Reproduce each of the following records word for word, omitting the pictures from your answer.

___

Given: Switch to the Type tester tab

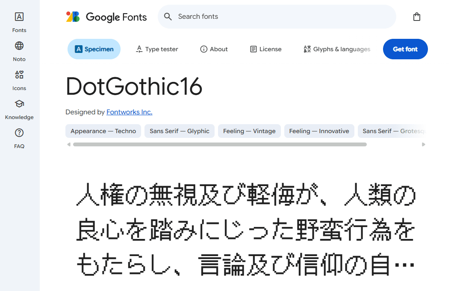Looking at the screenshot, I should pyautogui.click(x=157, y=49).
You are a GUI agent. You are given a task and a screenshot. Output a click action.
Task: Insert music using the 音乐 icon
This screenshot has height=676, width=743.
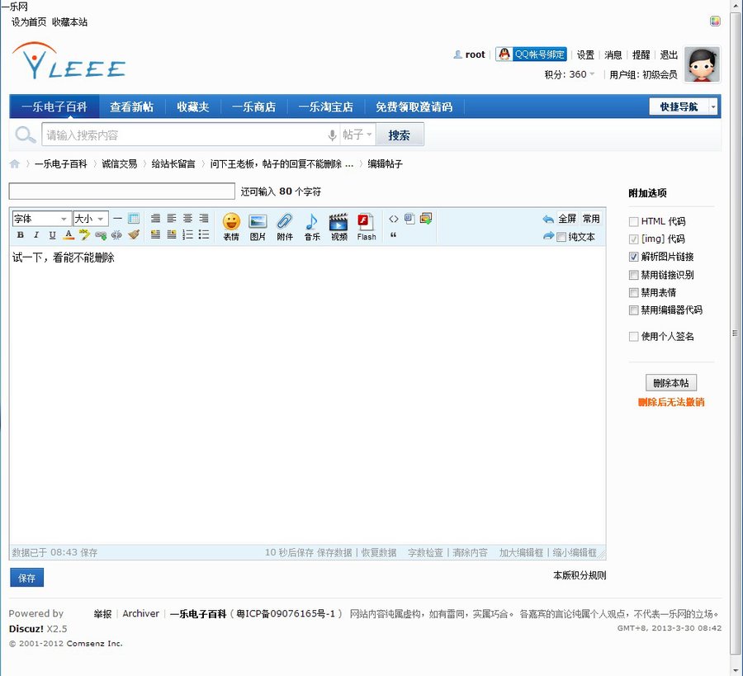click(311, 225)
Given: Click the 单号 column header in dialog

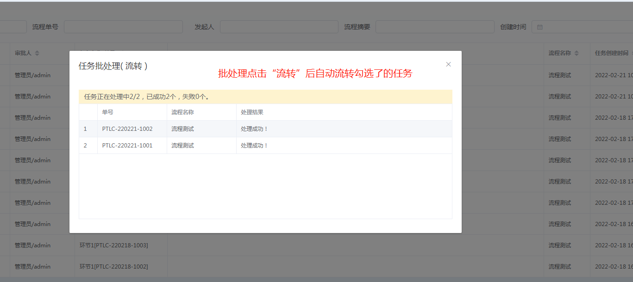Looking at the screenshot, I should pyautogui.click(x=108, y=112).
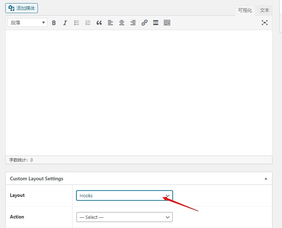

___

#### [RESPONSE FOR THIS EXERCISE]
Given: Switch to the Type tester tab

Looking at the screenshot, I should pyautogui.click(x=157, y=49).
You are a GUI agent. You are given a task and a screenshot. Output a click action.
Task: Insert music using the 音乐 icon
This screenshot has height=676, width=743.
click(311, 225)
Given: Click the 单号 column header in dialog

Looking at the screenshot, I should pyautogui.click(x=108, y=112).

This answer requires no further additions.